Arm’s performance claims are interesting because they’re being published in a performance per mm² basis. Due to how vendors implement their GPUs, in which they can vary core count as well as frequency, it’s hard to actually give a clear figure which describes the improvements between two discrete GPU configurations. In the case of the G77, Arm claims that the new IP is able to provide from 1.2x to 1.4x the performance/mm² compared to the G76. In absolute terms a G77 shader core is said to be about the same size as a G76 core.
What this means is that this could be directly translated into either a smaller GPU for the vendor, or simply more space to add in additional GPU cores and consequently increase the performance. Particularly Arm claims the G77 does very well in texture heavy games, so that will be something interesting to see in once devices actually come out and how different workloads will behave.
Another way to increase performance is to clock the GPU higher. Here the fundamental limit is the 4-5W TDP thermal envelope of smartphones. In a comparison at ISO-process and performance, the new G77 is said to use between 17% and 29% less energy and power to complete the same workloads. Or in other words, the performance/W is 1.2x to 1.39x better. Arm states that fundamentally frequency between the G76 and G77 shouldn’t change much at all, an internally Arm still targets and 850MHz sign-off.

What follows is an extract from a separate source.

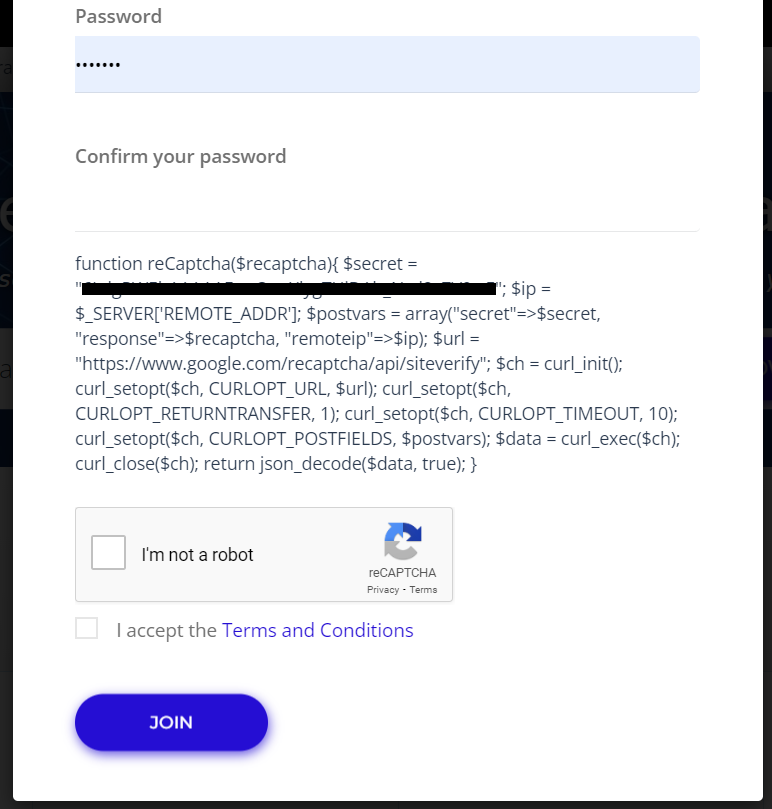This screenshot has width=772, height=809.
Task: Click the I accept the text
Action: point(166,630)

This year I’m not going to attempt any performance and efficiency projections as there’s just too many variables at play. Among one of the larger changes for next year is that I’m expecting SoCs to support LPDDR5 which likely will change the power dynamics in smartphones by some notable margin.
Arm does note that they are expecting 1.4x performance jumps in next year’s SoCs with the G77. Using Samsung’s Exynos 9820 as the reference G76 implementation, this would mean that a future G77 SoC would come close with Apple’s A12 GPU’s performance at better power efficiency (assuming power levels are maintained). This would put Qualcomm in trouble as it would be a clear jump ahead of the current generation Adreno 640, however we expect Qualcomm to follow-up with a new generation GPU as well.
Machine learning performance of the G77 is something that Arm is quite proud of. Here it’s not just the fact that the cores have 33% more processing units, but also the much improved design of the LSC and its bandwidth that pushes inferencing performance of the G77 at an average of 1.6x the G76.
Finally, Arm made a generational comparison between the last two generation Mali GPUs. On the same process and at the same performance, the new G77 continues on track to 30% year-on-year energy efficiency improvements, and uses 50% less energy than a Mali-G72.
Conclusion & End Remarks
During the TechDay event Arm was clearly very excited about the new Valhall architecture and the new Mali-G77. There’s very much reason to be excited as it seems like Arm is about to showcase a significant generational jump in its Mali GPU IP.
The new G77 employs a brand-new architecture that fundamentally revamps Arm’s execution core, aiming for something more modern and in line with desktop GPU architectures. This seems like a shift that was long coming, as while the G76 was a relatively good GPU, the previous generation G72 and G71 weren’t.
I’m expecting to see the Mali-G77 in the next generation of Samsung Exynos and HiSilicon Kirin SoCs later this year and early next year. On paper and if everything goes right, the G77 should be able to close the performance and efficiency gap to Apple and Qualcomm. In particular the G77 should be able to leap ahead of Qualcomm’s Adreno GPUs, that is, at least against the current-generation.
I’m fairly optimistic, and now Arm as well as the partner licensees just need to execute properly for users to be able to enjoy the end-results.